The following letter was sent to the Security Council Memebers

by Ramsey Clark.

October 2, 1997

Dear Ambassador,

On October 10, 1997 the Security Council will again consider whether the government of Iraq has complied with commands in Security Council resolutions directed to it for acts of more than seven years ago. Every member of the United Nations knows the United States will insist that the genocidal Security Council sanctions against Iraq continue, whatever the facts may show. Those sanctions have now killed more than 750,000 human beings, perhaps twice that many, the great majority, infants, children, older persons and those who suffered serious chronic illnesses. I have regularly reported the genocidal effects of these sanctions to the Security Council since early 1991. See, also, UPI,9/28/79, attached.

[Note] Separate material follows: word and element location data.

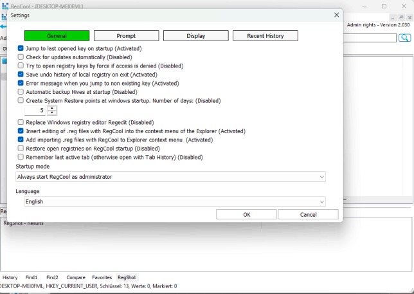Decrease the restore point days spinner
This screenshot has width=414, height=294.
tap(51, 113)
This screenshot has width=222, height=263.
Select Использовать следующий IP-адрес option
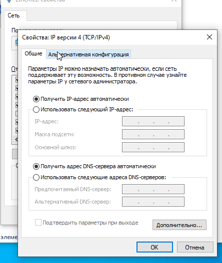[36, 109]
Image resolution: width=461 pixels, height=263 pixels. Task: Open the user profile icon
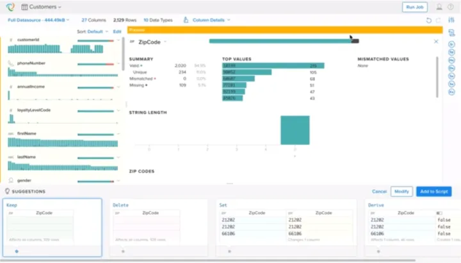(x=439, y=7)
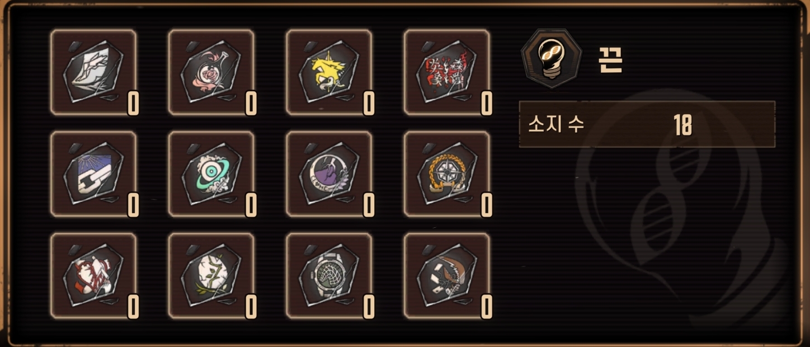Pick the red thorned heart shard
This screenshot has height=347, width=810.
(x=93, y=276)
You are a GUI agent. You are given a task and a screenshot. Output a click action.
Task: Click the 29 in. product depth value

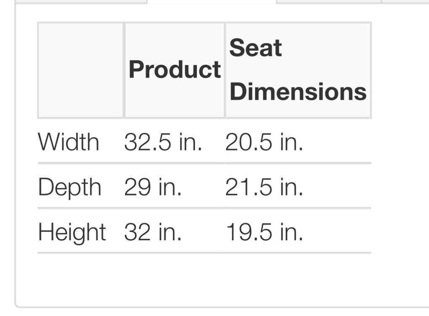(153, 187)
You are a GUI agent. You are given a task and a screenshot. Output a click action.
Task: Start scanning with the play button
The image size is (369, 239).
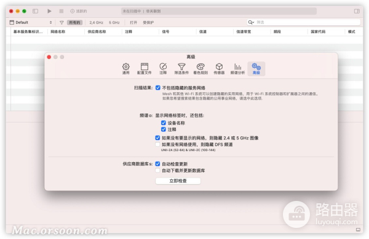(x=49, y=11)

The United States has made clear its intention to maintain the sanctions against Iraq until the present government is replaced by a government that will support the permanent dominance and military presence of the United States in the Gulf region.

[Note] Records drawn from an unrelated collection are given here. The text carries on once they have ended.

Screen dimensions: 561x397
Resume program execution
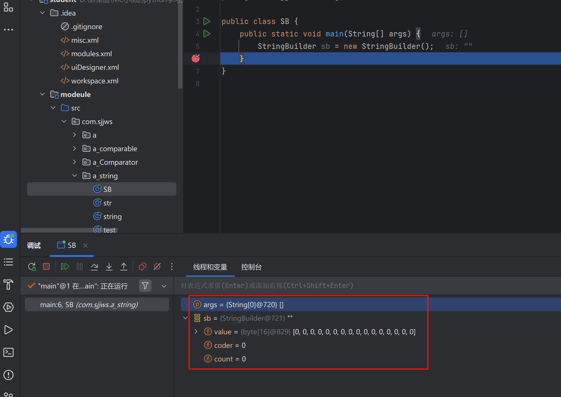(x=65, y=266)
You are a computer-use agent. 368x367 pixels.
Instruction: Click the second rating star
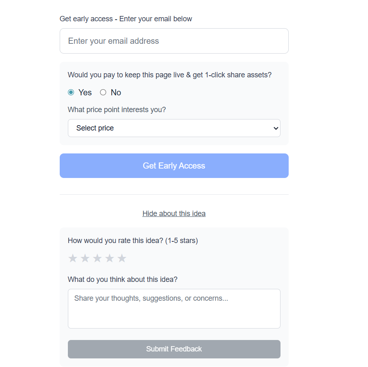click(85, 258)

One does not have to be a lawyer, just a reasoning person, to know that the sanctions against Iraq violate the Genocide Convention. Genocide is defined in the Convention, in part, as "... acts committed with the intent to destroy, in whole or in part, a national, ethnical, racial, or religious group as such" by means including "Deliberately inflicting on the group conditions of life calculated to bring its physical destruction, in whole or in part." Article II, Convention on the Prevention and Punishment of the Crime of Genocide.

Sanctions which are continued with the knowledge that they have already killed more than 750,000 people in Iraq and physically damaged and radically shortened the lives of millions more unquestionably constitute genocide. Every person who votes to continue these sanctions while serving as a representative of a government on the Security Council and the government that authorizes or instructs that representative to vote for sanctions is guilty of the crime, just as members of a group that agreed to murder would be guilty of murder.

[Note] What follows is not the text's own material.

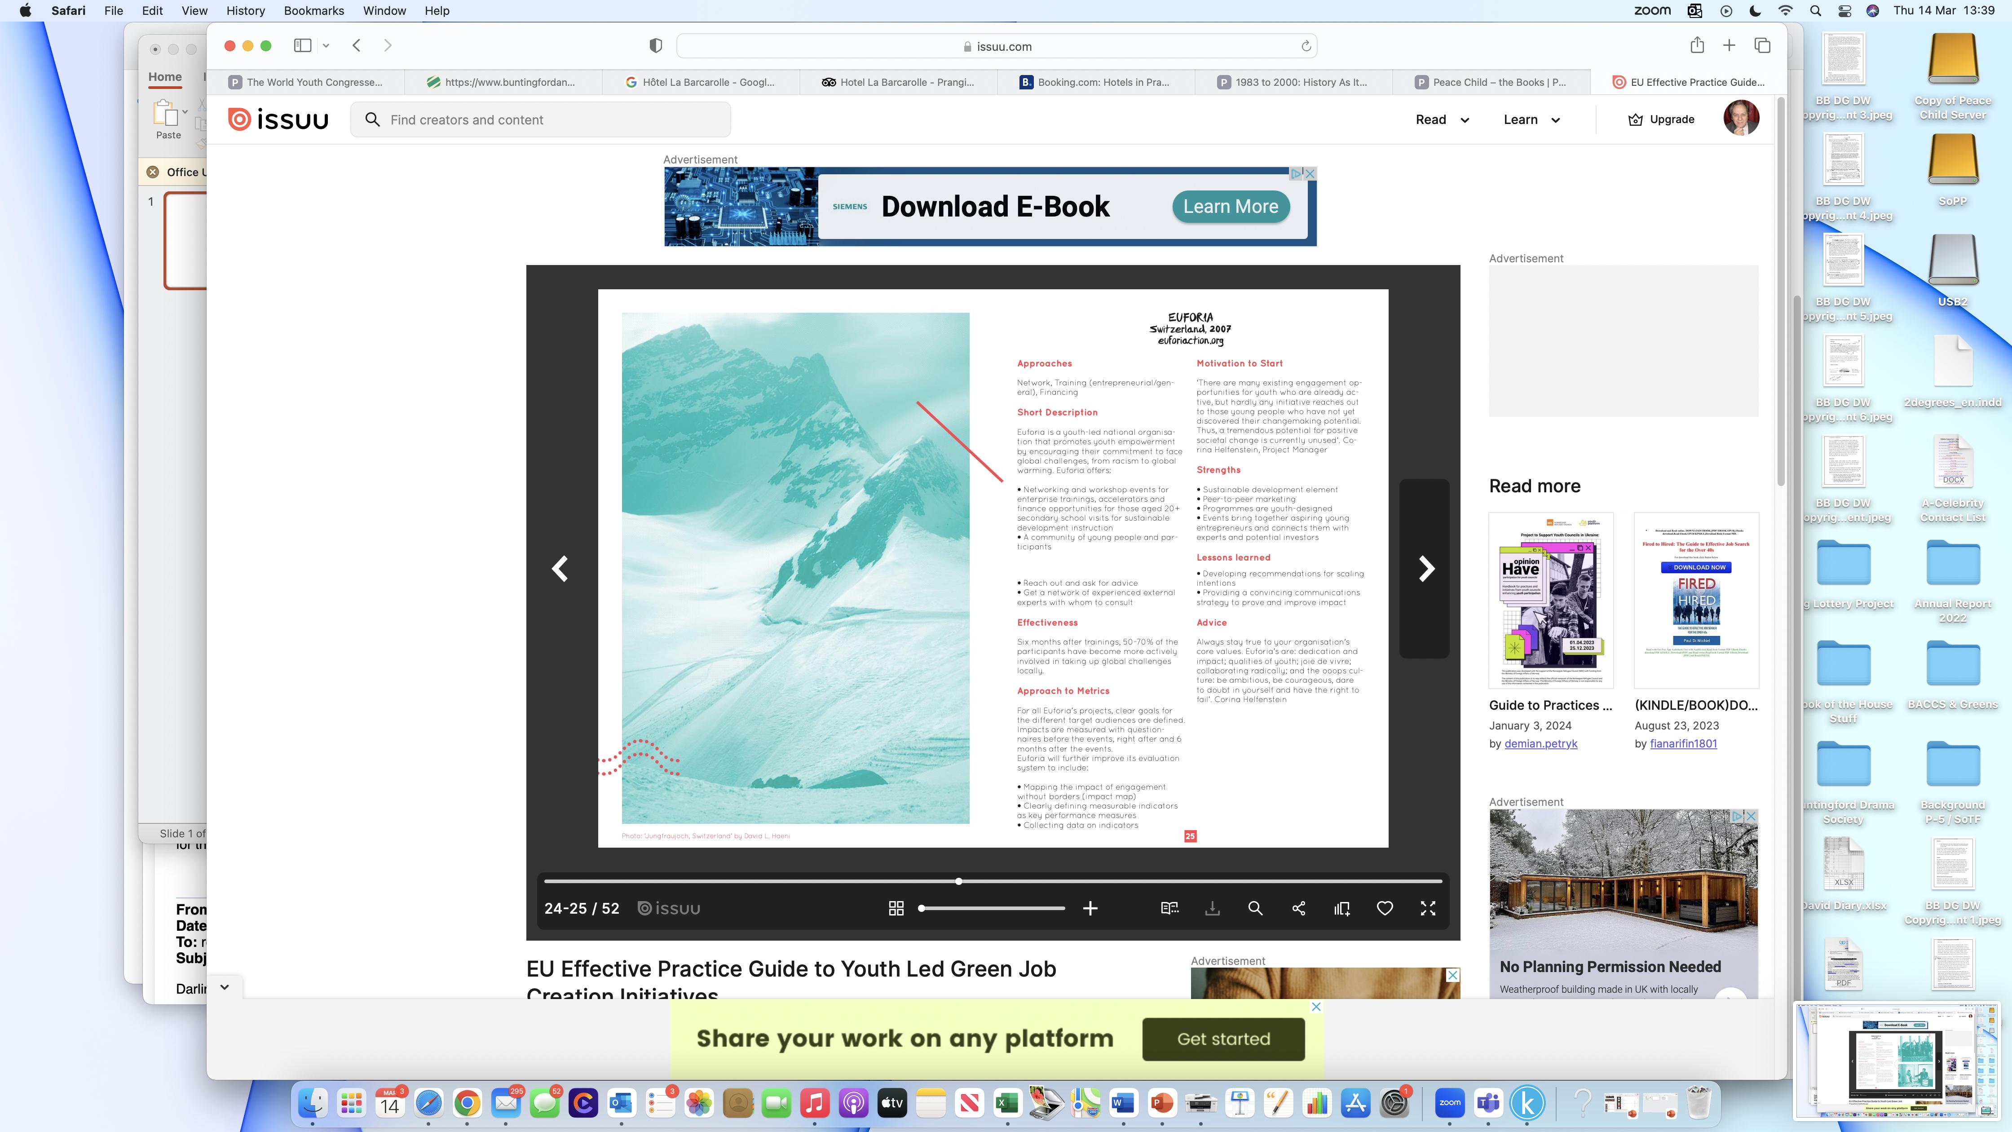Click the viewer zoom level slider
This screenshot has width=2012, height=1132.
tap(992, 908)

It does not take a lawyer, only a sentient human being, to know that genocide cannot be committed, or threatened, in order to force a person, or a nation, to obey a command, or a law of utmost importance. In the height of a war, a nation cannot resort to genocide, or its threat, to force surrender of an enemy, if international law has any meaning, otherwise genocide will become omnicide. Iraq was at full strength when its forces were crushed by U.S. bombing in 1991 with insignificant casualties to U.S. forces and others joined with them. In the present circumstances of death, sickness and malnutrition, Iraq is incapable of war. U.S. claims to the contrary are a hoax, as every U.N. Member knows. The U.S. claim of September 29 that Iraq, Iran and North Korea are the only countries with "both the desire and the means to challenge the United States militarily" manifests U.S. aggression. The U.S. could wipe out all three countries with one Trident II nuclear submarine. It prefers to isolate and starve them down. See, UPI, 9/29/97; UPI, 9/30/97, attached.

Here the United Nations itself has been coerced and induced to the genocidal policy by the United States which like scores of other nations has defied the U.N., the Security Council and the International Court of Justice with impunity, when it chooses to do so. No country has ever had sanctions of such death dealing magnitude imposed on it. For these reasons and their meaning in our history and destiny and for the future of the U.N., the sanctions against Iraq are the most destructive crime of the most violent 20th Century.

The Security Council should act to end the sanctions immediately. The human condition in Iraq is in its most tragic state since 1991 and the death rate from the sanctions at its highest level.